Um governo ideológico antiambiental consegue transbordar seu poder discricionário; substituir dirigentes técnicos, em cargo de chefia, por acólitos e, em curto espaço de tempo, desmantelar a normativa infralegal por meio de novos decretos, resoluções, portarias etc. Essa história o Brasil conhece de passado recente, de situações protagonizadas durante a gestão de Jair Bolsonaro.
Interessante é perceber que nem todo o desmantelamento normativo foi recuperado pelo atual governo, prova que as influências econômicas se perpetuam com facilidade nas esferas do poder.
O extrapolamento do poder discricionário frequentemente utiliza a roupagem da modernização, medidas que se apresentam difusas e diante dos quais muitas vezes patina o próprio poder judiciário.
Assim, tem sido possível manter um estado de coisas inconstitucional, como já afirmou a ministra Carmen Lúcia do STF, por longos períodos, até que a devastação comece a se materializar. A ministra apontou diminuição orçamentária para o meio ambiente de 2023 para 2024 e que o Brasil ainda está com índices aquém dos compromissos internacionais firmados. “Estou convencida de que isso [refere-se à proteção do meio ambiente] não é política de governo, é política de Estado. Acho que o Brasil não pode ficar a cada governo tendo um soluço antidemocrático ambiental”, afirmou.
Os atos do Conama caminharam, na gestão Bolsonaro, para a “revisão” da proteção das restingas, simplesmente eliminando-a, para alegria da especulação imobiliária. Também no sucateamento e suspensão dos mecanismos operacionais do Sistema Nacional do Meio Ambiente (Sisnama), retirando de campo fiscalização e relativizando meios coercitivos de destruição de maquinários utilizados para a prática de crimes ambientais, assim como a perda de mecanismos econômicos para penalização, como multas etc., que fizeram a festa de desmatadores, grileiros e do garimpo ilegal.

────

Por favor, transcreva do texto sobre o desmonte das normas ambientais o trecho que começa nas palavras "Os atos do Conama" e termina após "do garimpo ilegal.", editando-o para trocar "restingas" por "dunas".

Registros de um conjunto de dados

────

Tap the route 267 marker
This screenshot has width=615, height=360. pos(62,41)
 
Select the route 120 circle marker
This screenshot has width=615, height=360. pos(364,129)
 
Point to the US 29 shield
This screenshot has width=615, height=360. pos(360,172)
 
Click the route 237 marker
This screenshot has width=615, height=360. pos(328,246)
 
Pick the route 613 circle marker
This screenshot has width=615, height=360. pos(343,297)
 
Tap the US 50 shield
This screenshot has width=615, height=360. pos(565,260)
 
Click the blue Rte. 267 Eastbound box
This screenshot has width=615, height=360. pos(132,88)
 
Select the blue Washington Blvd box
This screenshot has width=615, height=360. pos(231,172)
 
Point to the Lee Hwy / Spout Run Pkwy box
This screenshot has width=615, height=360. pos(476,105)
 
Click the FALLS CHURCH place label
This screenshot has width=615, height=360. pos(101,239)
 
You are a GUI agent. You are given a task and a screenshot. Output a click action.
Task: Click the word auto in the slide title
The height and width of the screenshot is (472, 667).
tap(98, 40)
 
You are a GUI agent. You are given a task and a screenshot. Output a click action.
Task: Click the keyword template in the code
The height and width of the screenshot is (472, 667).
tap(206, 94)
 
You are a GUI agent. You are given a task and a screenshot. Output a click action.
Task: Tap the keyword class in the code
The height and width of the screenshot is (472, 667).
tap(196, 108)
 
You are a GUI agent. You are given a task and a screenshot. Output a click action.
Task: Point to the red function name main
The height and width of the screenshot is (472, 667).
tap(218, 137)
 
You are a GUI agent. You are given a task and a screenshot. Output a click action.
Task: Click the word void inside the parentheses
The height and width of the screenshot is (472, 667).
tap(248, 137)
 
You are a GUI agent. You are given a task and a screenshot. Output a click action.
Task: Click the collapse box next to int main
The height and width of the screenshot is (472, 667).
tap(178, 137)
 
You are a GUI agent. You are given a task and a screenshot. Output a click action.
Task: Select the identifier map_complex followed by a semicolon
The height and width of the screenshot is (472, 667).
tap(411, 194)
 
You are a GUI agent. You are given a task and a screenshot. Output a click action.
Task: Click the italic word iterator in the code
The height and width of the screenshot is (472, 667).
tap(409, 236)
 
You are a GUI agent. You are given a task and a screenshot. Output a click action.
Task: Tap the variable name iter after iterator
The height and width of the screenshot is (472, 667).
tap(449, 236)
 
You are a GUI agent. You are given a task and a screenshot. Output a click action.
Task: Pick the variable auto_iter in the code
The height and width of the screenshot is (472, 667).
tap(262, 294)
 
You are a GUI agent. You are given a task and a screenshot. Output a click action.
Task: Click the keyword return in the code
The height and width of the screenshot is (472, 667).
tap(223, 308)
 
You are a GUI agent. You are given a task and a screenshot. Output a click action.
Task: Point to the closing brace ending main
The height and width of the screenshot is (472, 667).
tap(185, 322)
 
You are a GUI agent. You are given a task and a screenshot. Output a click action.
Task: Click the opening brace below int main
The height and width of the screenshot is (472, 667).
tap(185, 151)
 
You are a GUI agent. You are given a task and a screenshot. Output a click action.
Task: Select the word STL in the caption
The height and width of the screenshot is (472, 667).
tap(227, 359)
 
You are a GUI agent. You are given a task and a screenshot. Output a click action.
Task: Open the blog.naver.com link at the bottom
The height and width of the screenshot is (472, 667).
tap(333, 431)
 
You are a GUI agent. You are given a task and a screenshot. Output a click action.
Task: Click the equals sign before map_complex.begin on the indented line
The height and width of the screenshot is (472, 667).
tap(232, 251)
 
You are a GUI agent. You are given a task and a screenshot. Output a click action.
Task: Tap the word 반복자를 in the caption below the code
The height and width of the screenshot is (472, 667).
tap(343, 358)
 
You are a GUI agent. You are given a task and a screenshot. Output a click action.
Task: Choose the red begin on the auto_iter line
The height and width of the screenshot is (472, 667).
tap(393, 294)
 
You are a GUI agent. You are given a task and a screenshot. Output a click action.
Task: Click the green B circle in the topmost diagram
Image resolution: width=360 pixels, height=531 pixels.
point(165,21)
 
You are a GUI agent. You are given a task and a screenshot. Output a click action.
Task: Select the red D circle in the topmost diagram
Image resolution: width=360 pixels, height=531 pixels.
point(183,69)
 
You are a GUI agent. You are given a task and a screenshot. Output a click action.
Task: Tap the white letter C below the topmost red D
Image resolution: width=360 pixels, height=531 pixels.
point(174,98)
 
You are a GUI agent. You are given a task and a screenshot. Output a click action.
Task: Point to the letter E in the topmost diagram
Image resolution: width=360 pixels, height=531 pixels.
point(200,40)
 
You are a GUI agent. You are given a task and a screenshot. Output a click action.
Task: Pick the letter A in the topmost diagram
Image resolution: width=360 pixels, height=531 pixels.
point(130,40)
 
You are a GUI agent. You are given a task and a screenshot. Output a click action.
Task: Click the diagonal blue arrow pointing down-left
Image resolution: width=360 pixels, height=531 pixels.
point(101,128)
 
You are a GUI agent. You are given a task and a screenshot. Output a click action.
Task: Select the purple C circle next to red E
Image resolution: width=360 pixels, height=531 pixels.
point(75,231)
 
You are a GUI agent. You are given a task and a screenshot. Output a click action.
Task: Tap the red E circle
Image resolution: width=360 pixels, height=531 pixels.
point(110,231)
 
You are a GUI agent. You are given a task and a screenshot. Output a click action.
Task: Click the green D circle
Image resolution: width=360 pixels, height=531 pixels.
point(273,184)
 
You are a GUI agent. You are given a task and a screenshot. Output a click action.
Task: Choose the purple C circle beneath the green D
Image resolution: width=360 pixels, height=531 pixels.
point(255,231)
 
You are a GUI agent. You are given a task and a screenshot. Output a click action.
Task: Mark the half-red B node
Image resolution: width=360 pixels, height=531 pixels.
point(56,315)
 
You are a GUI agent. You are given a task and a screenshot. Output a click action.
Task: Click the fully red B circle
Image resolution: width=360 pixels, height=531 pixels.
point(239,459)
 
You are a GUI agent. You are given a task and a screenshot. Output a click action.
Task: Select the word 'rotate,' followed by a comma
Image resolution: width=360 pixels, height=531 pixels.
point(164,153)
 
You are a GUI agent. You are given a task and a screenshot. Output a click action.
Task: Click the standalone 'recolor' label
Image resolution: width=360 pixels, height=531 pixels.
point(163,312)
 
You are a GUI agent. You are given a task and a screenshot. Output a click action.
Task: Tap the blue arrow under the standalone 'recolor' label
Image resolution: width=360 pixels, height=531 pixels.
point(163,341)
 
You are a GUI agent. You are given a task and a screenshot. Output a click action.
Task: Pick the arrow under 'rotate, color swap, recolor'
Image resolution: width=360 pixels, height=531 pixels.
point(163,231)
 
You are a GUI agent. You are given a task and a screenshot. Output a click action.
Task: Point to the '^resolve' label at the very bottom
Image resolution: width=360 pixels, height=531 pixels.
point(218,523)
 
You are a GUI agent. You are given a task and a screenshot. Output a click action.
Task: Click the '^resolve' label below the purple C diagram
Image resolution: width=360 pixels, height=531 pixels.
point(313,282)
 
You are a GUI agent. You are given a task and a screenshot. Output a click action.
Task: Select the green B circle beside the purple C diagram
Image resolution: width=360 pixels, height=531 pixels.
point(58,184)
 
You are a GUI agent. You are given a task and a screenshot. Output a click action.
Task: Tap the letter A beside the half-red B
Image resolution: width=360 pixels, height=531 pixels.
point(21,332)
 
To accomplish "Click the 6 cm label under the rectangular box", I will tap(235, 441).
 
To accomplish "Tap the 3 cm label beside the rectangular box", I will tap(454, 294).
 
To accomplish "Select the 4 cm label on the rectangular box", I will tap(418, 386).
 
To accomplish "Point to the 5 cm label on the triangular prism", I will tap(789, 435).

────

Resultado da tarefa:
Os atos do Conama caminharam, na gestão Bolsonaro, para a “revisão” da proteção das dunas, simplesmente eliminando-a, para alegria da especulação imobiliária. Também no sucateamento e suspensão dos mecanismos operacionais do Sistema Nacional do Meio Ambiente (Sisnama), retirando de campo fiscalização e relativizando meios coercitivos de destruição de maquinários utilizados para a prática de crimes ambientais, assim como a perda de mecanismos econômicos para penalização, como multas etc., que fizeram a festa de desmatadores, grileiros e do garimpo ilegal.